Christopher, I have created an issue (
https://github.com/apache/accumulo/issues/1578) on the github page. Fyi

Thanks,
Karthick

On Wed, 1 Apr 2020 at 11:58, karthick rn <karthick.narend...@gmail.com>
wrote:

> Hi Christopher, I have talked through this issue with Keith internally but
> haven't raised an official channel for discussion, because I suspected the
> issue could be related to ZK / Netty framework as only after enabling TLS
> we are seeing this.
> May be I should have opened an issue on Accumulo git first. I'm doing this
> now.
>
> Thanks,
> Karthick
>
> On Wed, 1 Apr 2020 at 08:51, Christopher <ctubb...@apache.org> wrote:
>
>> Karthick, I haven't seen this discussed in the Accumulo community. Can you
>> point me to the conversation there?

Item coordinate data:
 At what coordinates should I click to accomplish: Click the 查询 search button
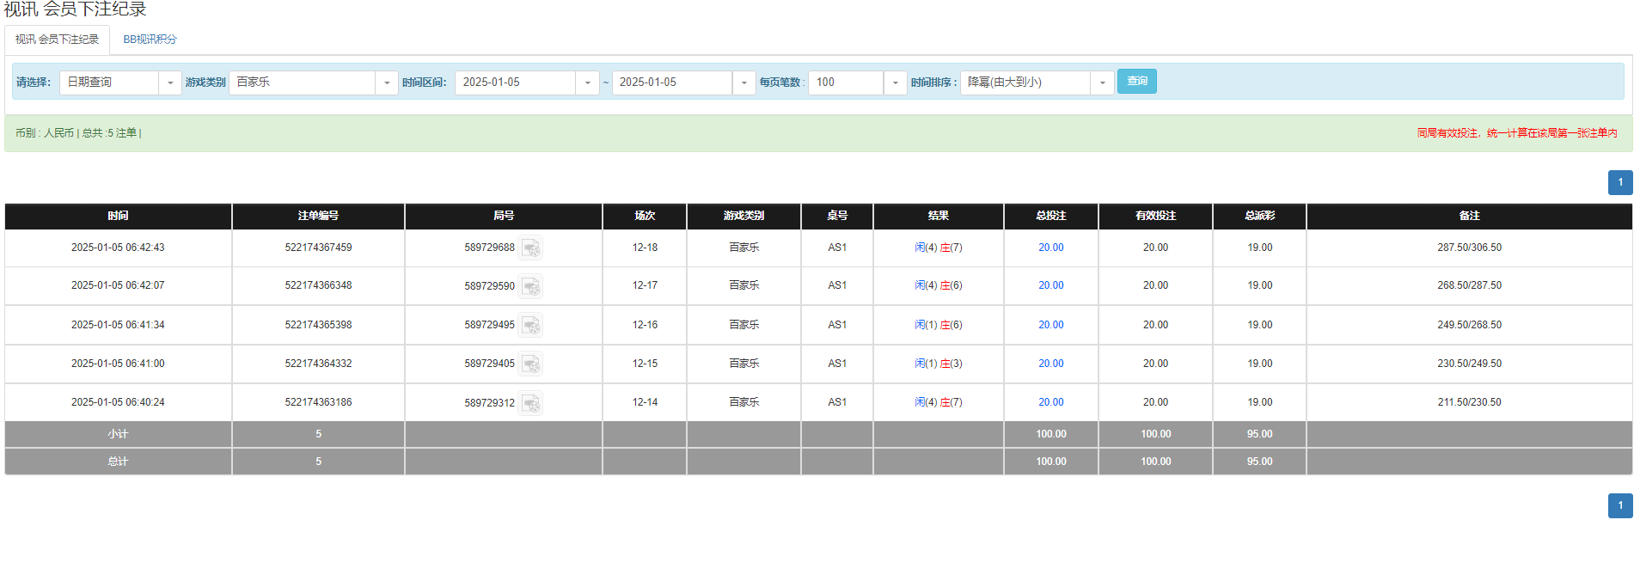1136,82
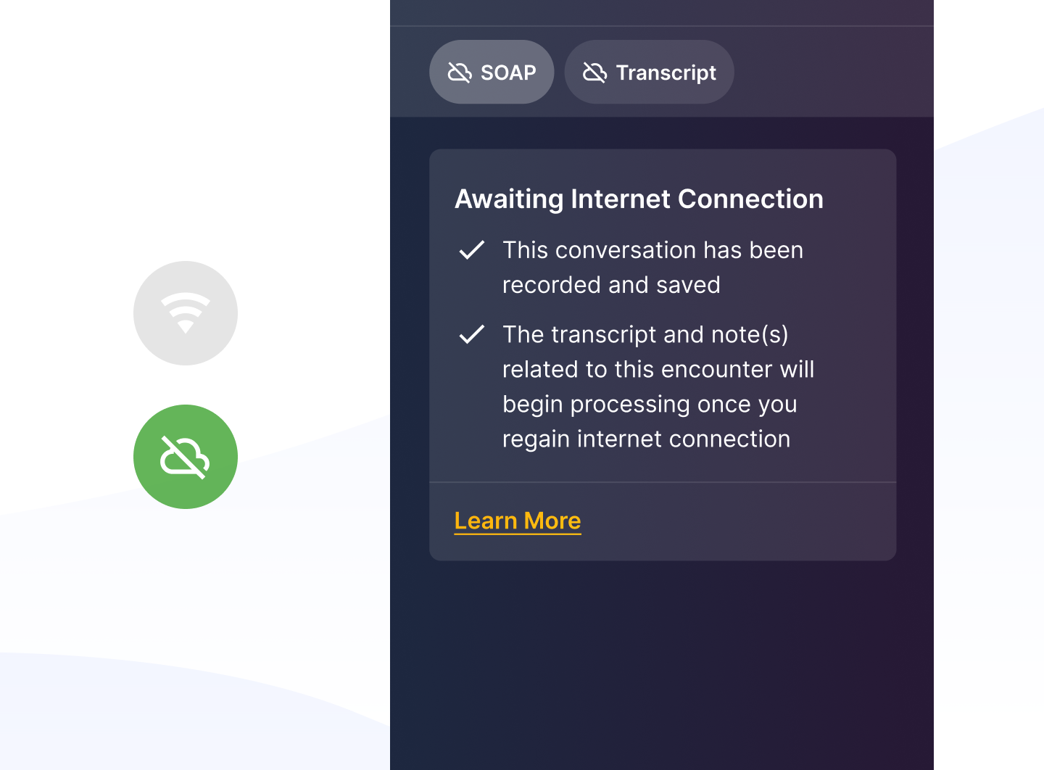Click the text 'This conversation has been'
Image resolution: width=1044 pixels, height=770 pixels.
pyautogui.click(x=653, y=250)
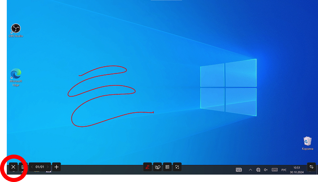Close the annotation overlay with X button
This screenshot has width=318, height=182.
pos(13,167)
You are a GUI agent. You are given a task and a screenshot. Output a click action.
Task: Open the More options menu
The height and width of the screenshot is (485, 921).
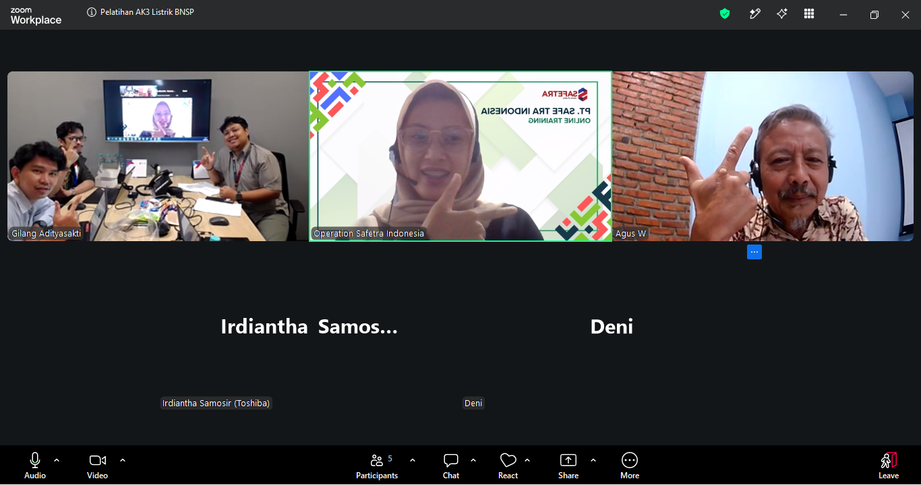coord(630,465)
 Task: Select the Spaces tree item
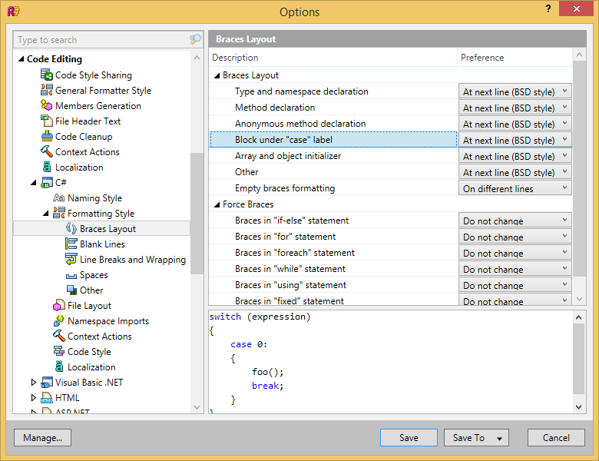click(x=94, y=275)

SET PROBLEM 1: Duplicate the stretch of the Accumulo email thread from "Christopher, I have created" through "are seeing this.".
SET PROBLEM 2: In the Accumulo email thread, what did Karthick suspect the issue could be related to?

FINISHED ANSWER 1:
Christopher, I have created an issue (
https://github.com/apache/accumulo/issues/1578) on the github page. Fyi

Thanks,
Karthick

On Wed, 1 Apr 2020 at 11:58, karthick rn <karthick.narend...@gmail.com>
wrote:

> Hi Christopher, I have talked through this issue with Keith internally but
> haven't raised an official channel for discussion, because I suspected the
> issue could be related to ZK / Netty framework as only after enabling TLS
> we are seeing this.

FINISHED ANSWER 2: The ZK / Netty framework.